## EXERCISE GOAL
Below are the records. Retype exactly the lines between the lines holding "Image resolution: width=770" and "Task: Select the + 14 р amount", inclusive.

-*-*-

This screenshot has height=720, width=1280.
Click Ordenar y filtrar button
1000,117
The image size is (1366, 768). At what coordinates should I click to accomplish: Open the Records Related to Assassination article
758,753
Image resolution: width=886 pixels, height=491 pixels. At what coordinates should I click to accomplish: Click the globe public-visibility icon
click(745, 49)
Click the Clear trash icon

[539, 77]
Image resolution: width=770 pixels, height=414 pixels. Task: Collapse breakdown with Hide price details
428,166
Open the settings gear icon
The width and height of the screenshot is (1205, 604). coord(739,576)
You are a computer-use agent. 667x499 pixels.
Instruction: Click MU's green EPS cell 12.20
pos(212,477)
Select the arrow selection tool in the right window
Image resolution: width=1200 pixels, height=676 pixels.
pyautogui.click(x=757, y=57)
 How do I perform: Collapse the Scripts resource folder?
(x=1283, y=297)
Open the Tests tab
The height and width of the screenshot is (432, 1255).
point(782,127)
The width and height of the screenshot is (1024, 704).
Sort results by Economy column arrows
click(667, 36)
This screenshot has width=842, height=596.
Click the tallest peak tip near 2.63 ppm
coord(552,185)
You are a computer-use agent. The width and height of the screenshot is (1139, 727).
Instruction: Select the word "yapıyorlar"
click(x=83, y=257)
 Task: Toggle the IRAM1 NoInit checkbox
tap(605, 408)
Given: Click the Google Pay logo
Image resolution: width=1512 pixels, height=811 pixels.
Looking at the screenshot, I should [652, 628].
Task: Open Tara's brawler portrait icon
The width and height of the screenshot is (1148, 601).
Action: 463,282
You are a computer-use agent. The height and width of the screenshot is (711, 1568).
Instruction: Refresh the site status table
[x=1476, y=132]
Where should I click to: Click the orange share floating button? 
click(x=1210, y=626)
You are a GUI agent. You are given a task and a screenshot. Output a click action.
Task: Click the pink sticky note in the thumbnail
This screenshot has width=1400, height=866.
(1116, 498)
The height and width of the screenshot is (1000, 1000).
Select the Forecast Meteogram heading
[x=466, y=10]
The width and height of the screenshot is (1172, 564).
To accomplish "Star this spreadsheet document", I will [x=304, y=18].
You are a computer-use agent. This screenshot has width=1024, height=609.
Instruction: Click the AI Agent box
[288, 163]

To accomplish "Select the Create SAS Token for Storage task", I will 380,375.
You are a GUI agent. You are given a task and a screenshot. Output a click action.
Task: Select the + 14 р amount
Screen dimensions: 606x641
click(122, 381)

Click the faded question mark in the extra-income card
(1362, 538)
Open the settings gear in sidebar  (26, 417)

-*-*-

## YOUR SOLUTION
Image resolution: width=770 pixels, height=414 pixels. Task: Collapse breakdown with Hide price details
428,166
Open the settings gear icon
The width and height of the screenshot is (1205, 604). coord(739,576)
You are a computer-use agent. 667x499 pixels.
Instruction: Click MU's green EPS cell 12.20
pos(212,477)
Select the arrow selection tool in the right window
Image resolution: width=1200 pixels, height=676 pixels.
pyautogui.click(x=757, y=57)
 How do I perform: Collapse the Scripts resource folder?
(x=1283, y=297)
Open the Tests tab
The height and width of the screenshot is (432, 1255).
point(782,127)
The width and height of the screenshot is (1024, 704).
Sort results by Economy column arrows
click(667, 36)
This screenshot has width=842, height=596.
Click the tallest peak tip near 2.63 ppm
coord(552,185)
You are a computer-use agent. The width and height of the screenshot is (1139, 727).
Instruction: Select the word "yapıyorlar"
click(x=83, y=257)
 Task: Toggle the IRAM1 NoInit checkbox
tap(605, 408)
Given: Click the Google Pay logo
Image resolution: width=1512 pixels, height=811 pixels.
Looking at the screenshot, I should [652, 628].
Task: Open Tara's brawler portrait icon
The width and height of the screenshot is (1148, 601).
Action: 463,282
You are a computer-use agent. The height and width of the screenshot is (711, 1568).
Instruction: Refresh the site status table
[x=1476, y=132]
Where should I click to: Click the orange share floating button? 
click(x=1210, y=626)
You are a GUI agent. You are given a task and a screenshot. Output a click action.
Task: Click the pink sticky note in the thumbnail
This screenshot has width=1400, height=866.
(1116, 498)
The height and width of the screenshot is (1000, 1000).
Select the Forecast Meteogram heading
[x=466, y=10]
The width and height of the screenshot is (1172, 564).
To accomplish "Star this spreadsheet document", I will [x=304, y=18].
You are a computer-use agent. This screenshot has width=1024, height=609.
Instruction: Click the AI Agent box
[288, 163]

To accomplish "Select the Create SAS Token for Storage task", I will 380,375.
You are a GUI agent. You are given a task and a screenshot. Output a click action.
Task: Select the + 14 р amount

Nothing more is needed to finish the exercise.